> _WHAT TO DO_
- a) In the text on Roman Flint, what does Pentre Ffwrndan mean?
- b) Reproduce the part of the text on Roman Flint starting with "In ancient tyme" and going on through "several spots here.".

> _DOCUMENT EXCERPT_
In ancient tyme stode a town now utterly defaced, no ruyn thereof or monument appearing.’

John Dee, 1574

 

It was Pennant, however, that identified the area as being originally Roman, and he was convinced that there was a Roman Station at Flint, focusing on the lead that was being mined on Halkyn Mountain.

 

But more remarkable are the great quantities of scoria of lead, bits of lead ore, and fragments of melted lead, which have been discovered in several spots here.

Thomas Pennant, Tours in Wales Vol I, (1781), p. 68

 

In naming the area, Pentre Ffwrndan, or the, ‘place of the fiery furnace’, a name he claims the area had always been known by, Pennant makes clear his belief that here, on the outskirts of Flint, people were bringing down lead from Halkyn Mountain and smelting the ore on the Roman road connecting Deva (Chester), Varis (probably located at St Asaph), Caerhun (in the Conwy valley) and Segontium (Caernarvon) - once thought to be largely beneath the modern A548 Chester Road, but more likely there or thereabouts the current road. But what is perhaps more remarkable is about how very prescient Pennant seems to be, since he also ponders the possibility that here,

 

the Romans made this their port for exporting the metal, after it was fused from the ore of the adjacent mountains. Here might be placed a small garrison to protect the antient smelters, or to collect the duties, or to receive the tribute of metal.

Thomas Pennant, Tours in Wales Vol I, (1781) p. 69

 

It would be another two hundred years before evidence of a high status building, thought to be that of a high ranking Roman official, perhaps military, was found on the outskirts of the settlement at Pentre Farm. It would be another decade or so after that before the tenuous evidence of a quay was discovered in the fields behind what is now the Yacht Inn.

 

By the time of Pennant’s writing, the area on the north of Chester Road, within Pentre Ffwrndan had attracted the attention of local entrepreneurs, who had returned to take advantage of the anciently mined lead that was being unearthed. And it was one of these speculators, a Thomas Williams (described by Wynne-Foulkes as, ‘an intelligent carpenter’), who had leased Ship Field, behind the Yacht Inn (previously known as the Ship Inn) from a Crewe Readle for a, ‘venture in lead’, that made a startling discovery.

> _INFORMATION PROVIDED_
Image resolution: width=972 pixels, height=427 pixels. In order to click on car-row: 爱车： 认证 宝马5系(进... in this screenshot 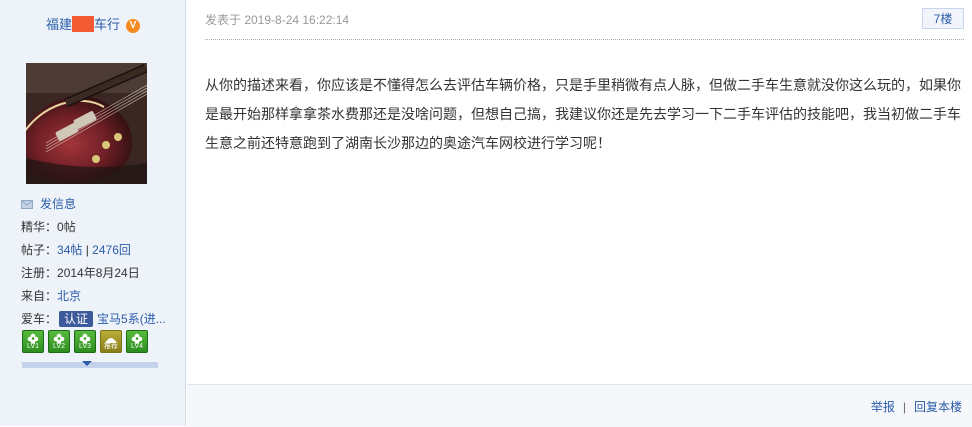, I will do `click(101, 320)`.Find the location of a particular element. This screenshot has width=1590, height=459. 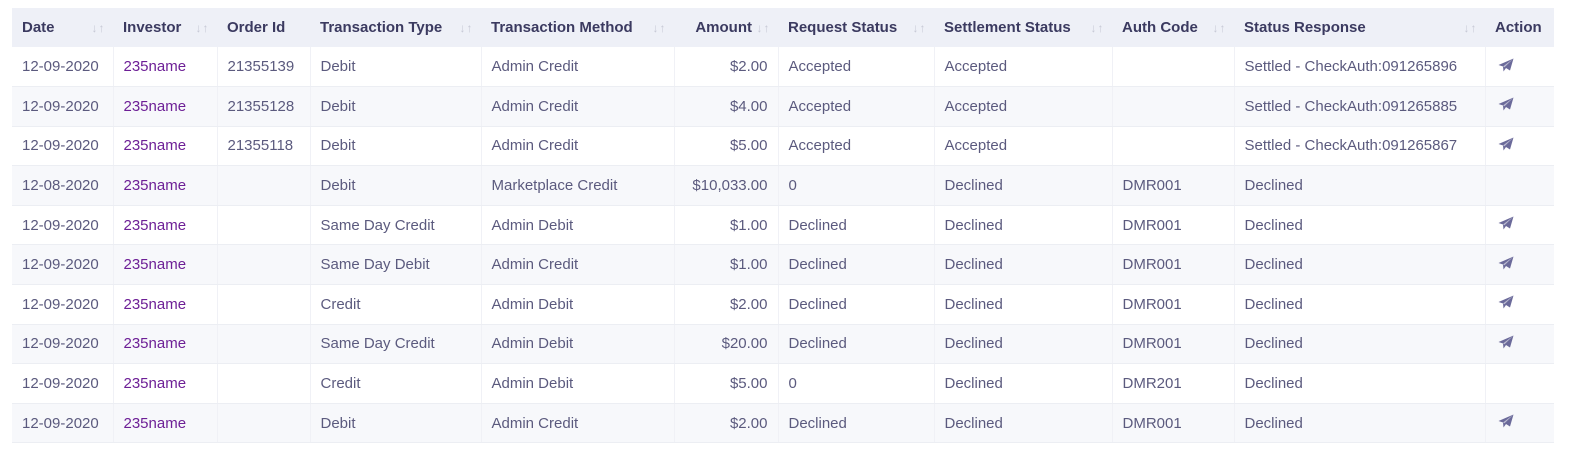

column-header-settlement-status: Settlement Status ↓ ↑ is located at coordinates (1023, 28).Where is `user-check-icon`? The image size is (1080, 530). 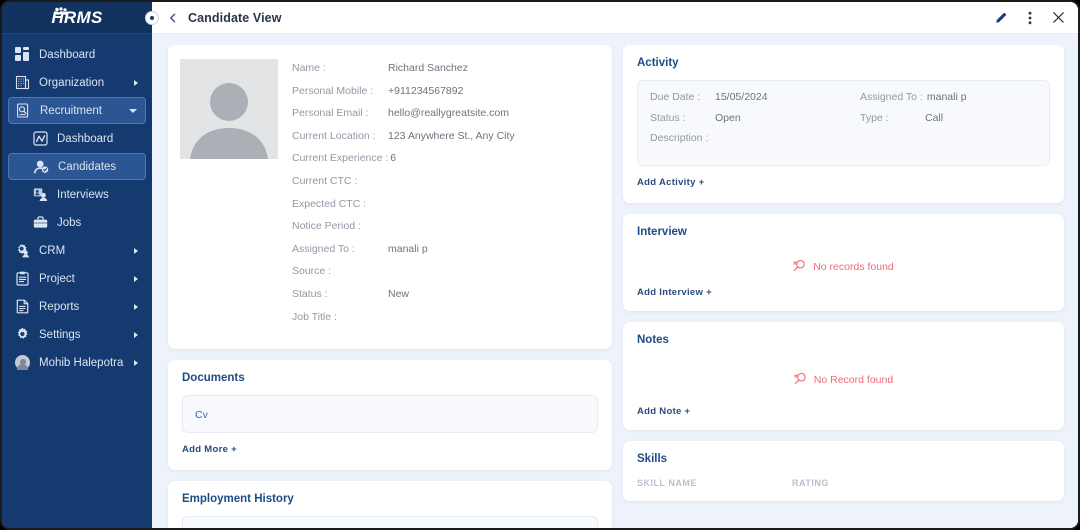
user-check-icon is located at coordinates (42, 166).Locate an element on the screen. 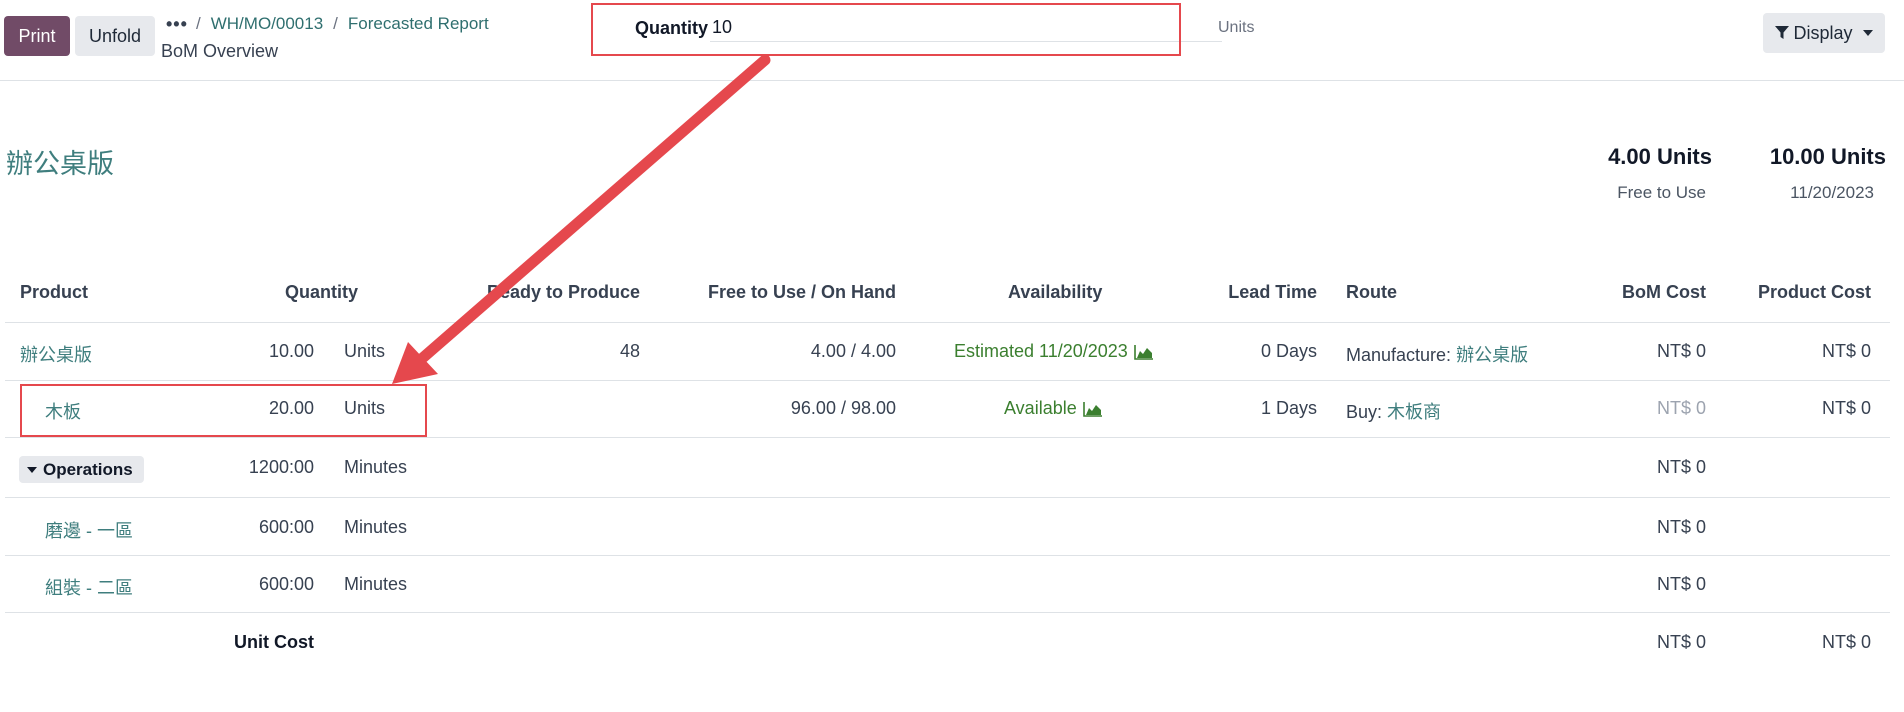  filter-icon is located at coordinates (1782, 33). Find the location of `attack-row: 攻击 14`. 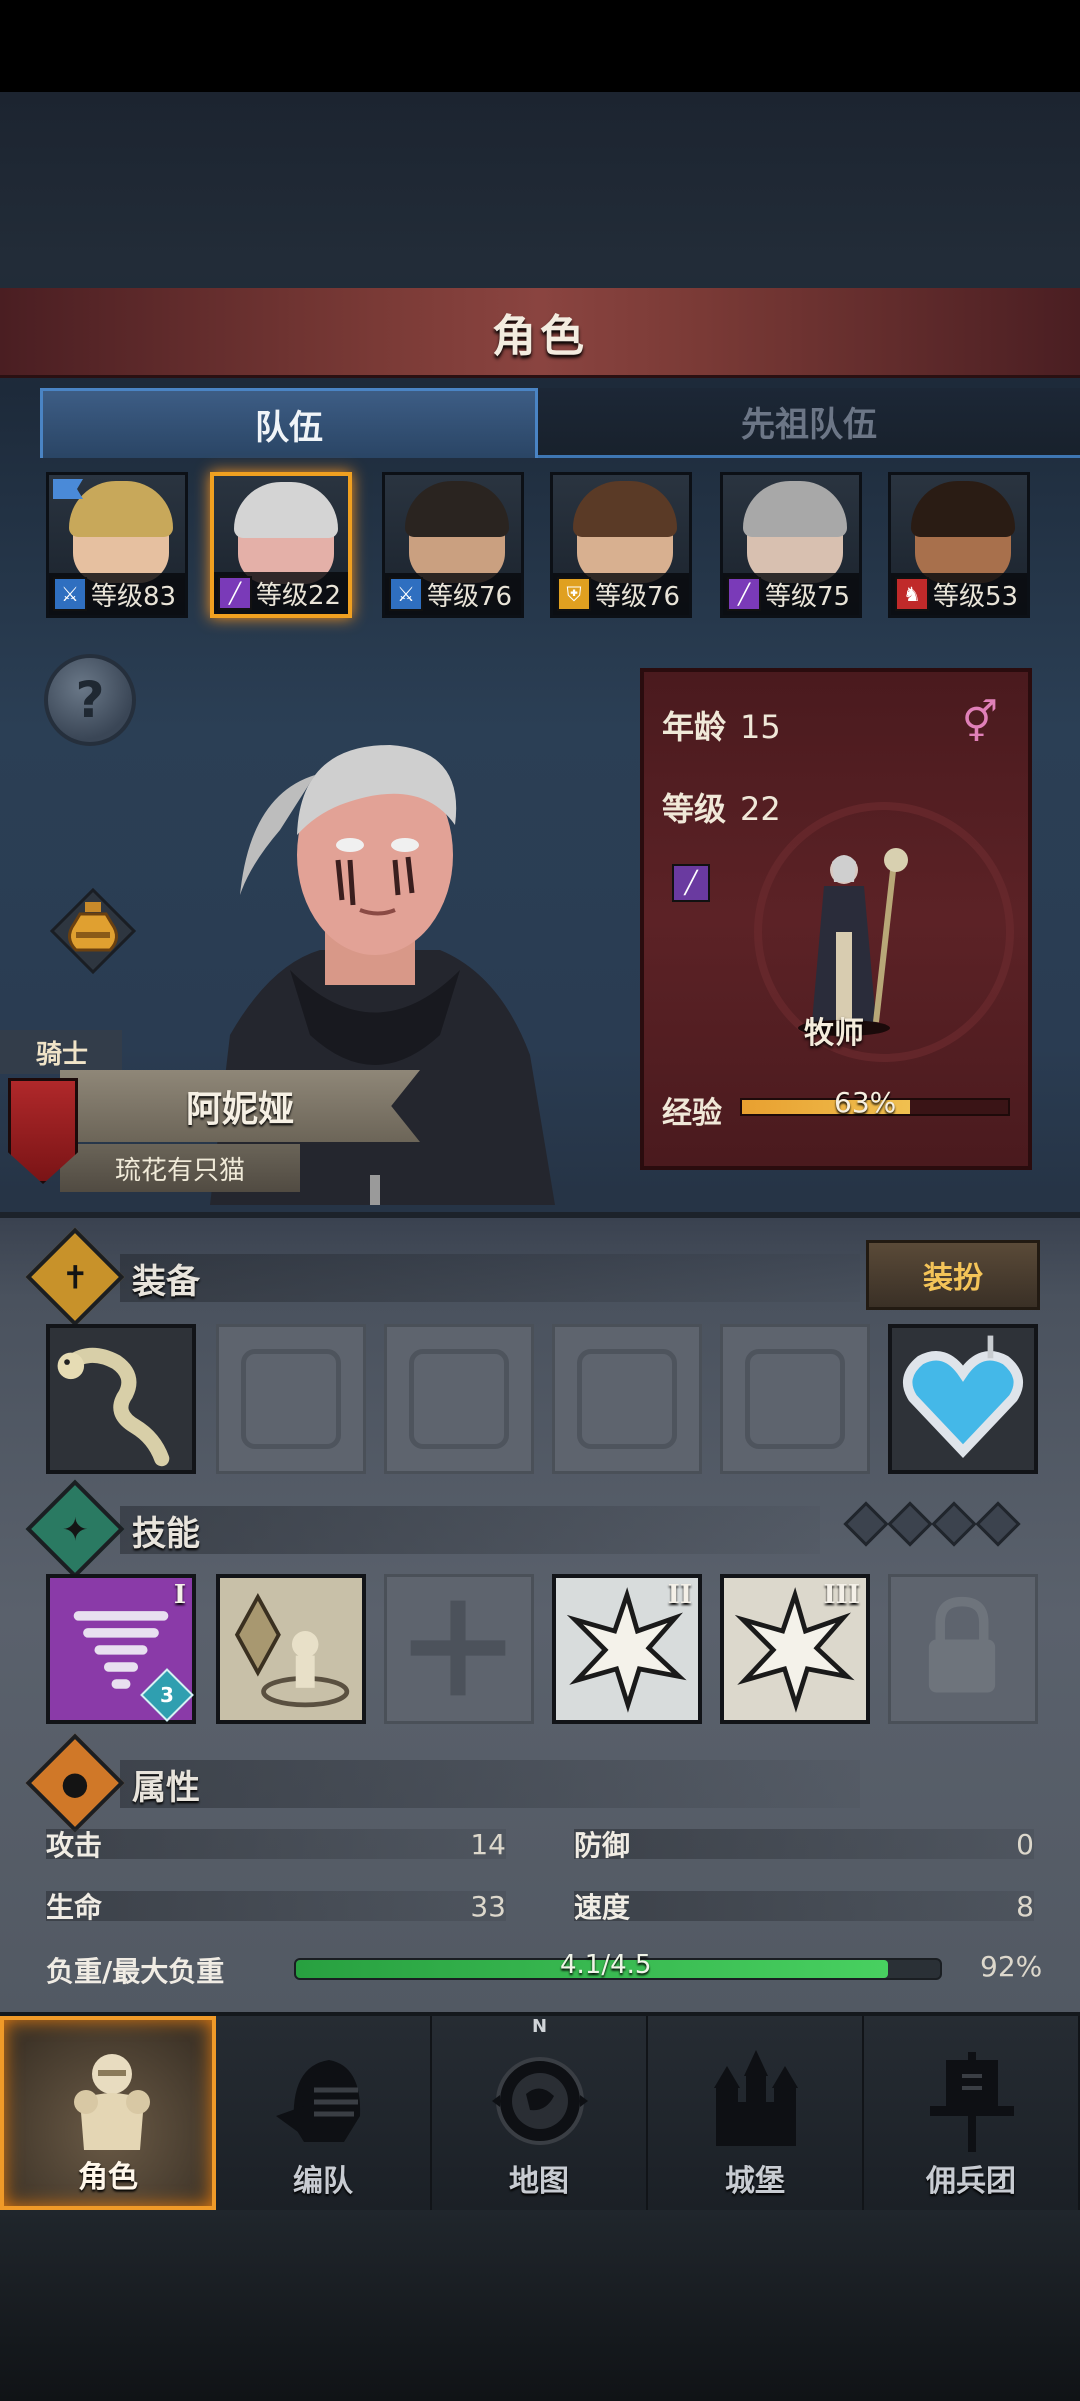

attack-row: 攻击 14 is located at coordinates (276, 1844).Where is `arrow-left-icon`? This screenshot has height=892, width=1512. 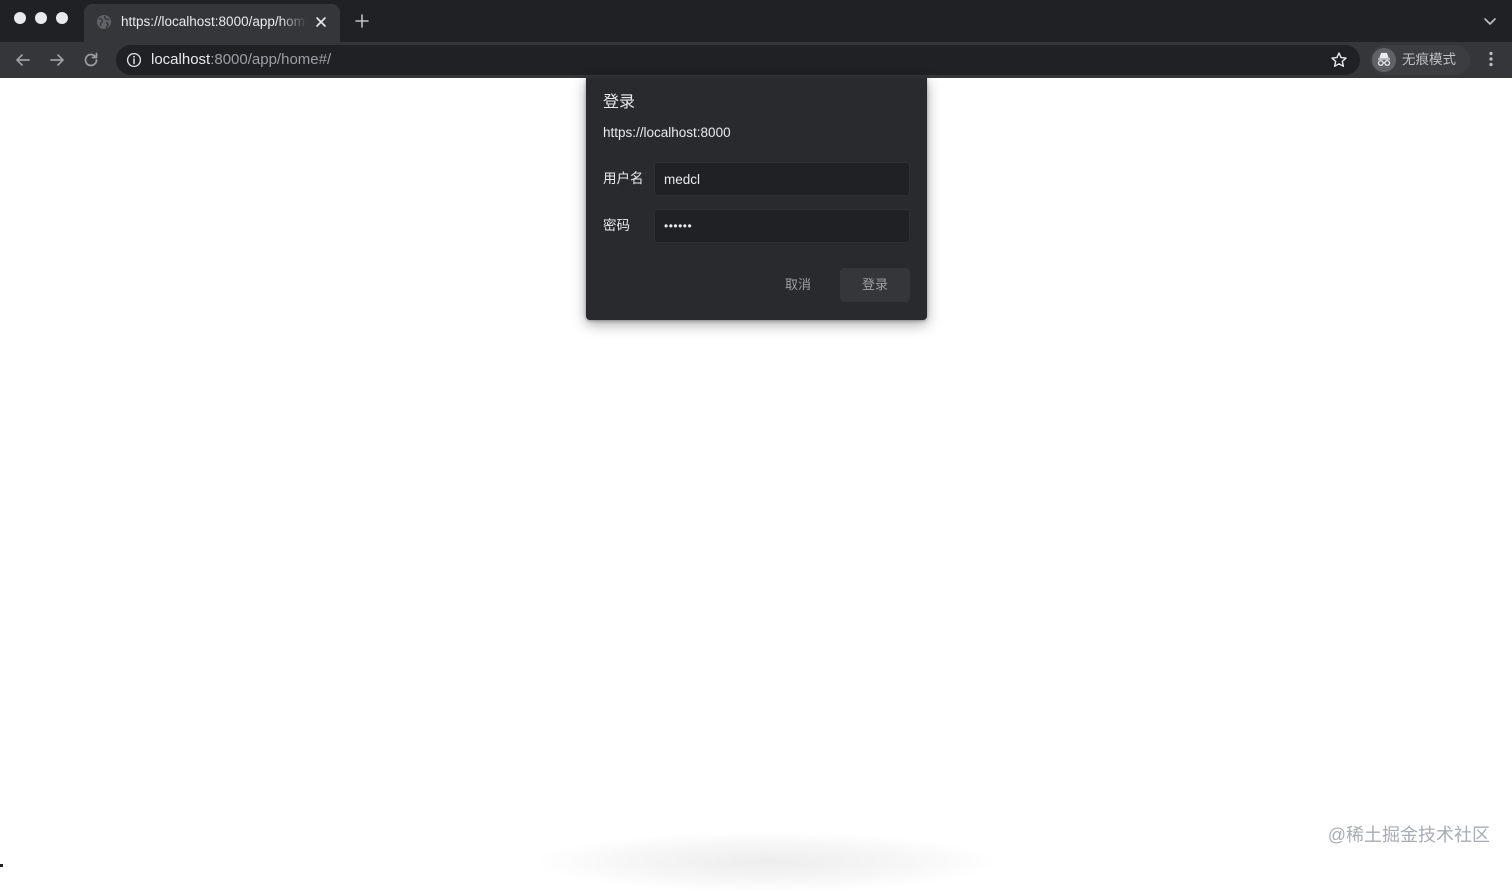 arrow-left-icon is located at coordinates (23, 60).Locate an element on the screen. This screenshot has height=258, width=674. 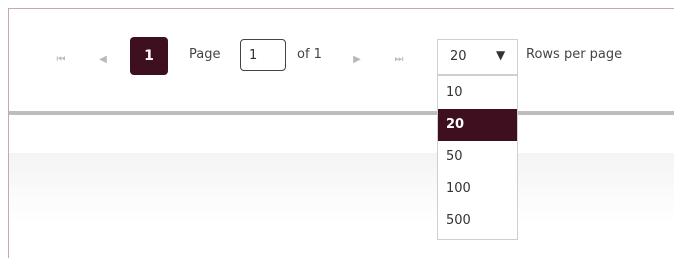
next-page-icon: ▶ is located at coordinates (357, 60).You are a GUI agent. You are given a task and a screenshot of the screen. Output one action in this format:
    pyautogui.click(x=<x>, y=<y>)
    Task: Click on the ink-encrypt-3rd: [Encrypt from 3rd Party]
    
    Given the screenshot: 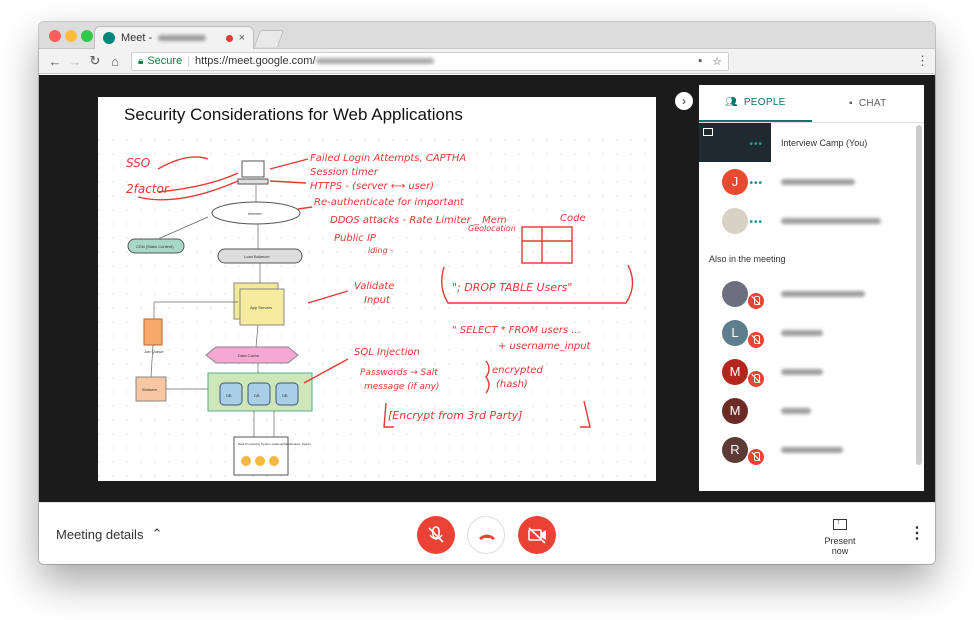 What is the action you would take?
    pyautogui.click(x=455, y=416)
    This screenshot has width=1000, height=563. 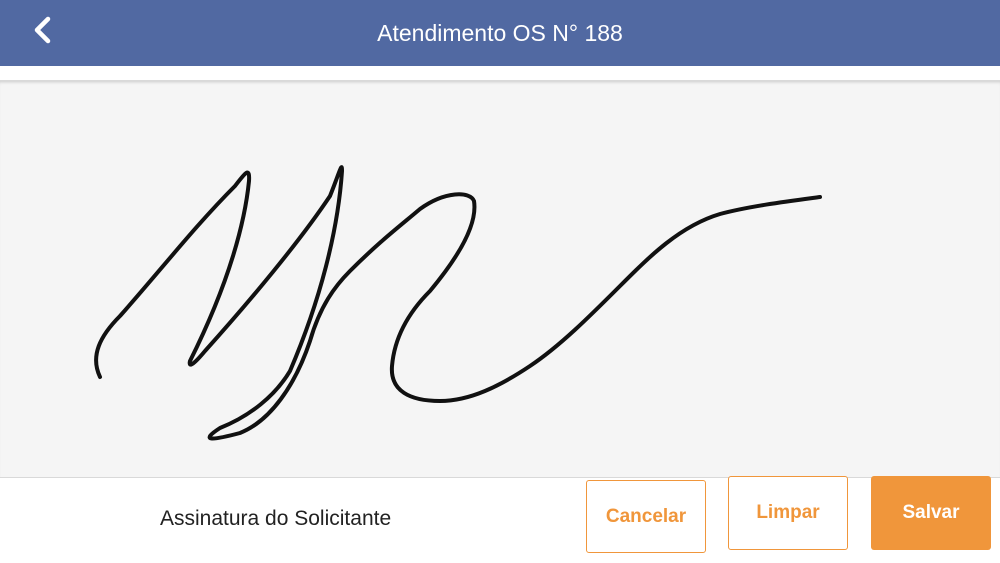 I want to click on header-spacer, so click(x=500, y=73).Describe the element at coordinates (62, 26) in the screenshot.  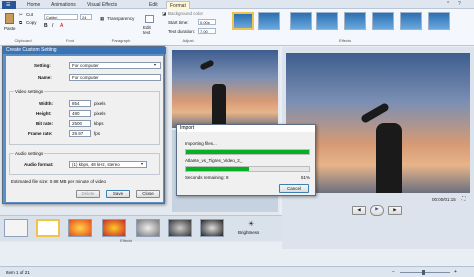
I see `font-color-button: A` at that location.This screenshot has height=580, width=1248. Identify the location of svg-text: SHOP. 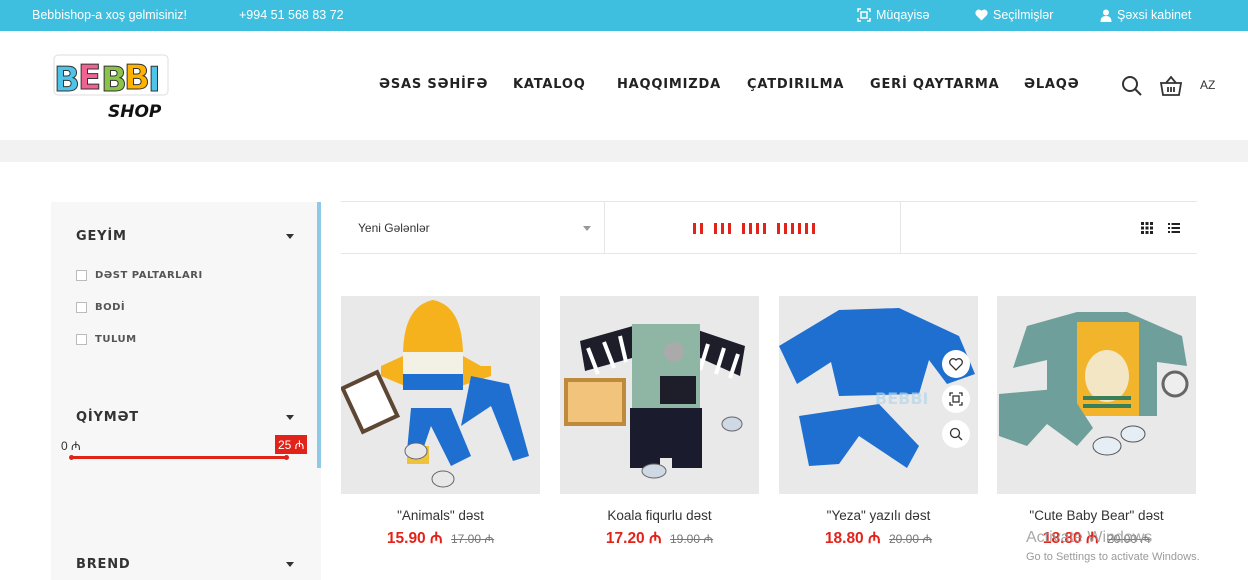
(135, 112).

> _RESPONSES BY ITEM NUMBER_
- a) The place of the fiery furnace.

- b)
In ancient tyme stode a town now utterly defaced, no ruyn thereof or monument appearing.’

John Dee, 1574

 

It was Pennant, however, that identified the area as being originally Roman, and he was convinced that there was a Roman Station at Flint, focusing on the lead that was being mined on Halkyn Mountain.

 

But more remarkable are the great quantities of scoria of lead, bits of lead ore, and fragments of melted lead, which have been discovered in several spots here.